In the entries below, every line that contains "computer" must be located and copied.

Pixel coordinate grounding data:
□ □ □ □ □

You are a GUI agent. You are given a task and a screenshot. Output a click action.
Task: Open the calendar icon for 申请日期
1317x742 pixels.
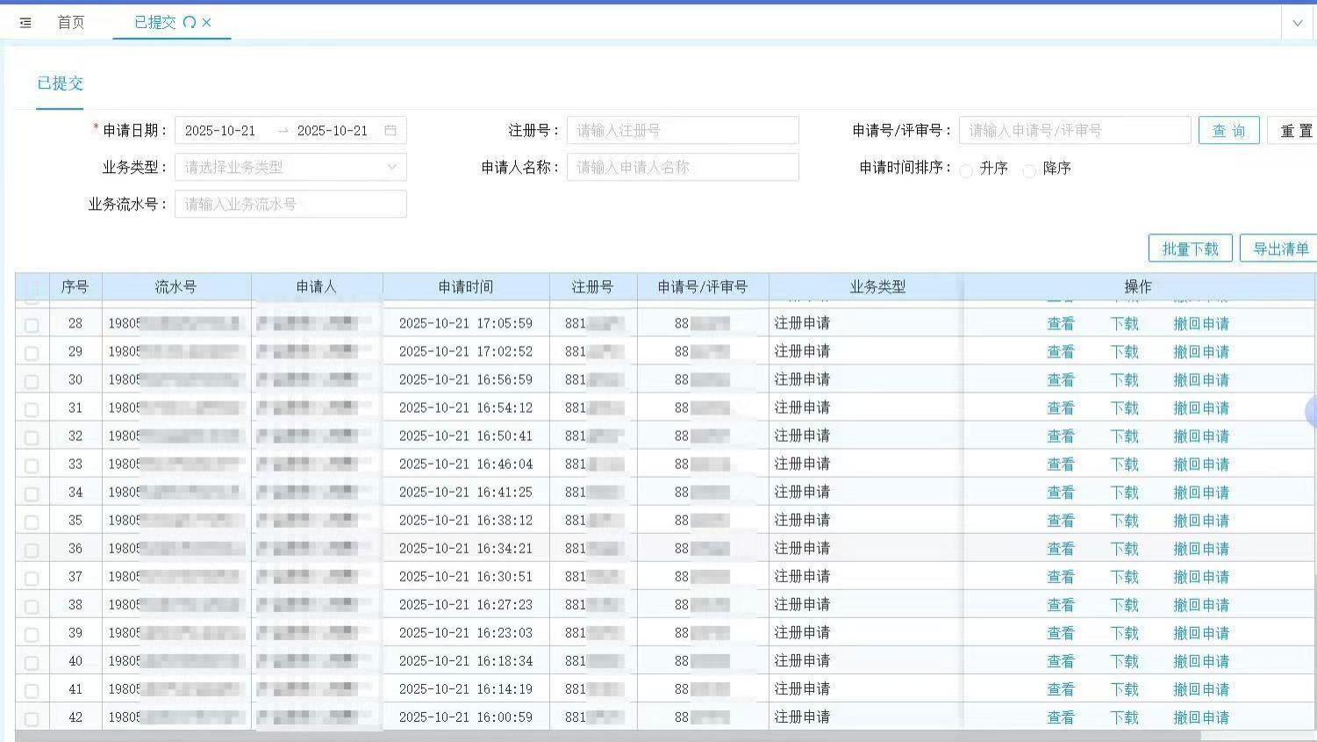click(392, 130)
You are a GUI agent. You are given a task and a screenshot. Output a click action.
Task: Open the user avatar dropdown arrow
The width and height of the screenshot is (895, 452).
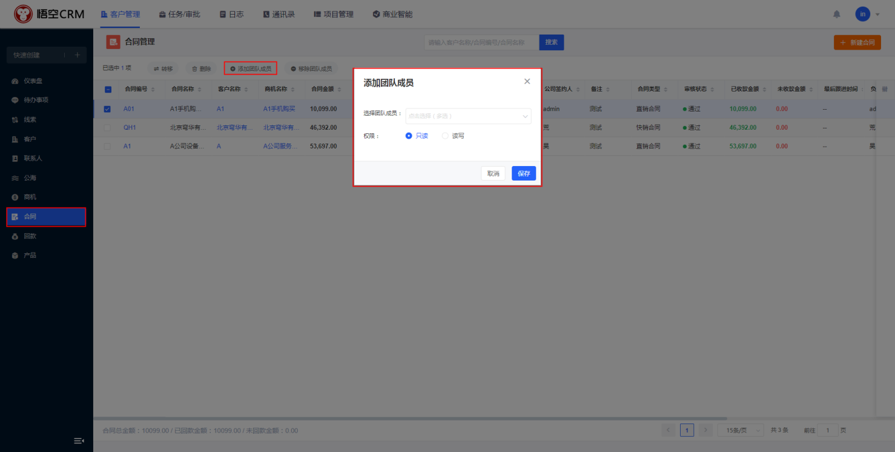(x=877, y=14)
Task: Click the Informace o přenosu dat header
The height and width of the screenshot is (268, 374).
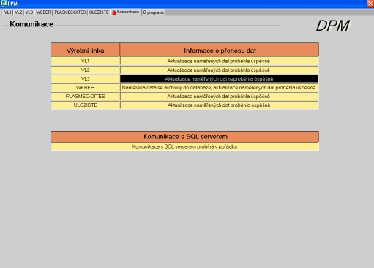Action: [220, 50]
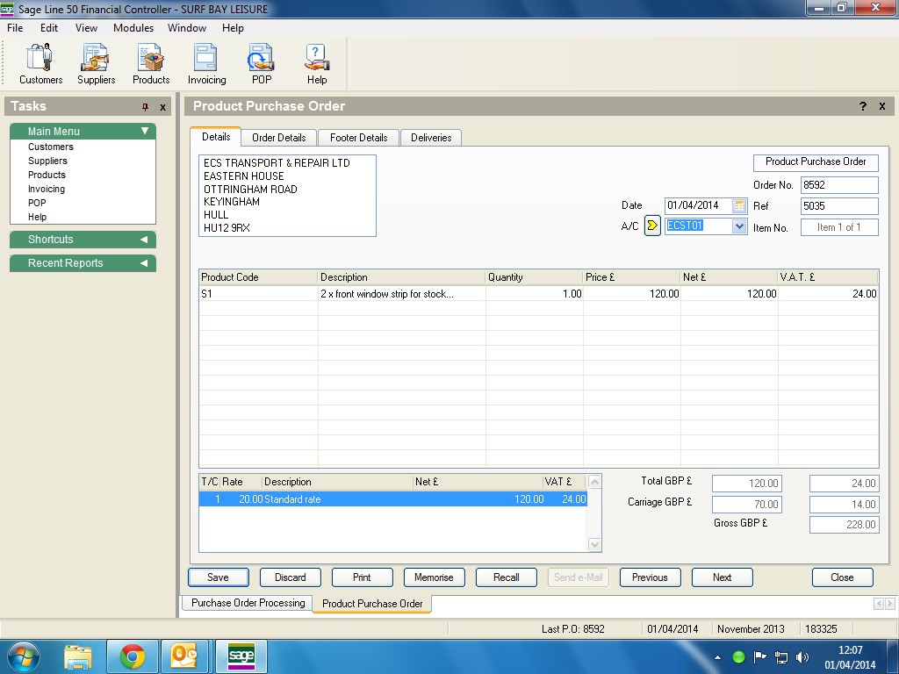Open the Suppliers toolbar icon
This screenshot has width=899, height=674.
(x=96, y=63)
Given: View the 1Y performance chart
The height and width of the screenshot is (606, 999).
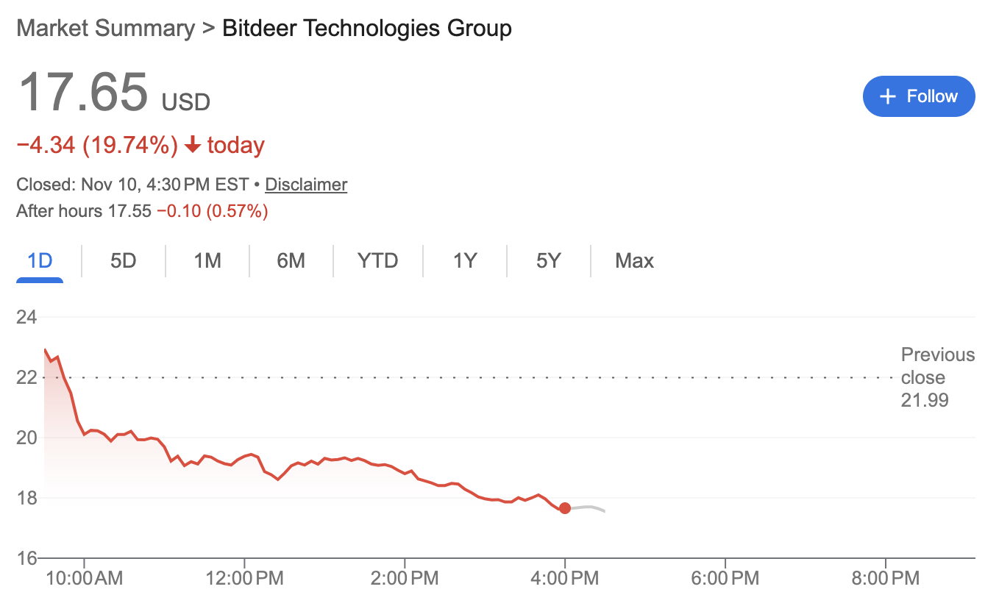Looking at the screenshot, I should [464, 260].
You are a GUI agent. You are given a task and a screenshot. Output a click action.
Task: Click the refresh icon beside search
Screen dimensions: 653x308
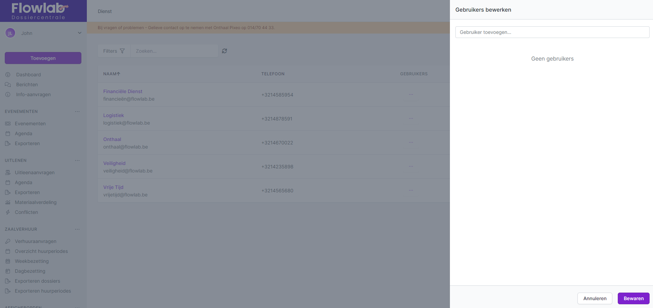[x=224, y=51]
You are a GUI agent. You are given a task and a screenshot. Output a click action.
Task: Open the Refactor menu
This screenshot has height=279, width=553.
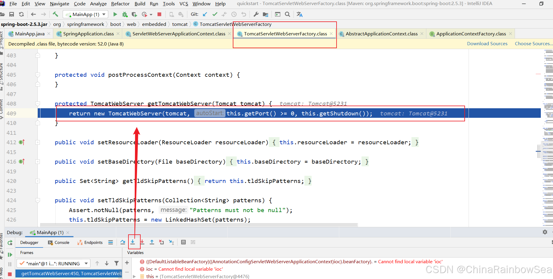120,4
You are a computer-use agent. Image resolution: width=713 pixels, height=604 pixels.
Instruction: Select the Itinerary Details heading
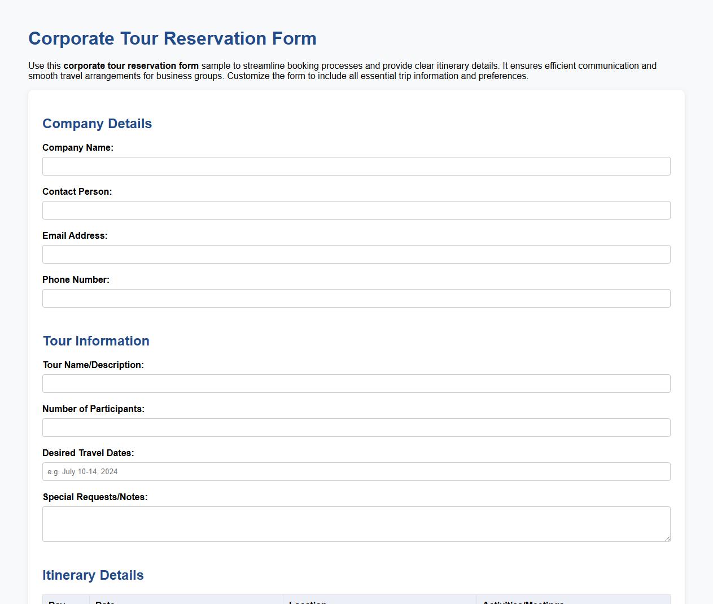coord(93,575)

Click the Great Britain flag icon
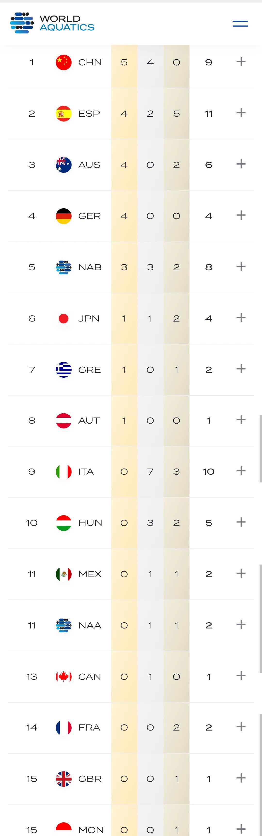pos(63,779)
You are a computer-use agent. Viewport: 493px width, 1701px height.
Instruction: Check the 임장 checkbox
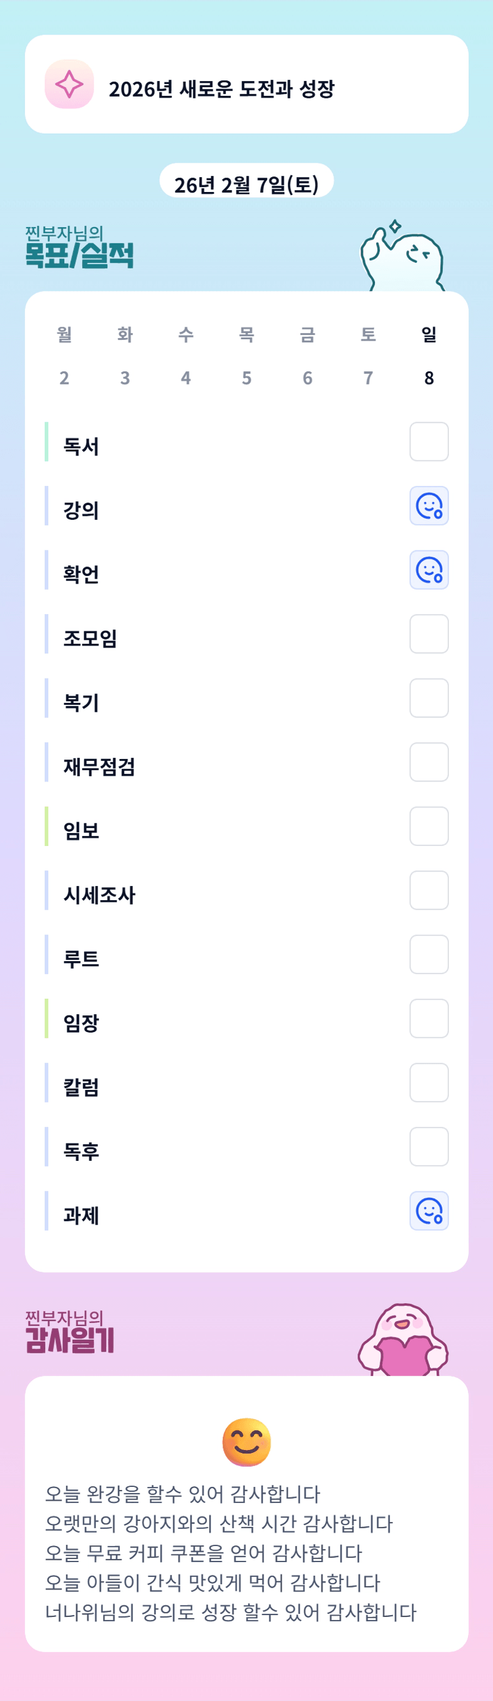coord(429,1019)
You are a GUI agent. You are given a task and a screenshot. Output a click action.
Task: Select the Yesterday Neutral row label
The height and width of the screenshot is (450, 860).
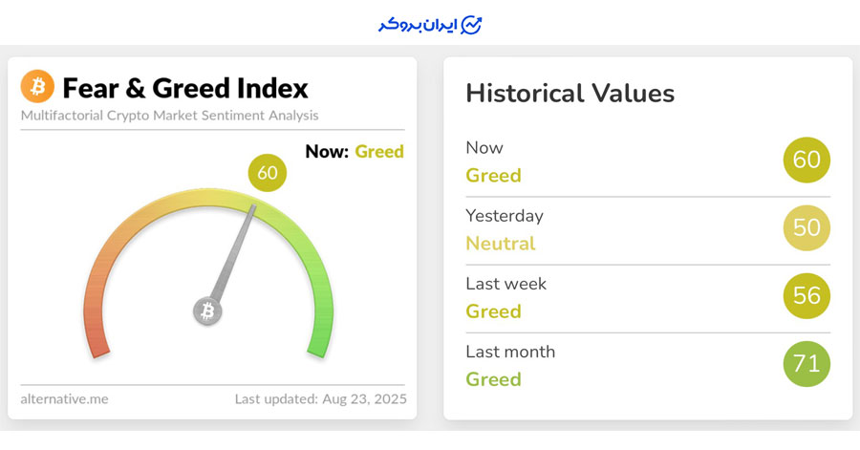tap(504, 229)
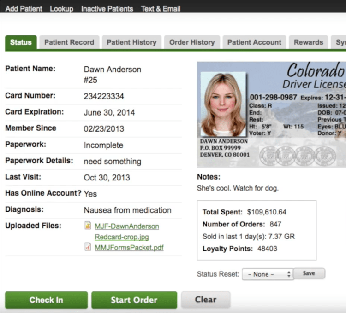This screenshot has height=313, width=346.
Task: Select Text & Email in top bar
Action: [x=161, y=9]

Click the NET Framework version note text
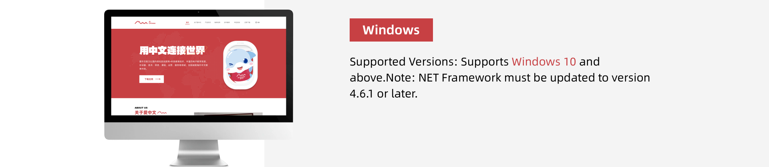tap(499, 78)
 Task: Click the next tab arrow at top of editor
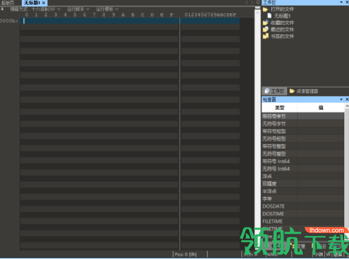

□ □ □ □ □

- _EXPECTED ANSWER_:
You are a computer-use agent. Image resolution: width=713 pixels, height=604 pixels.
You are a computer-use agent. Viewport: 493px width, 1701px height.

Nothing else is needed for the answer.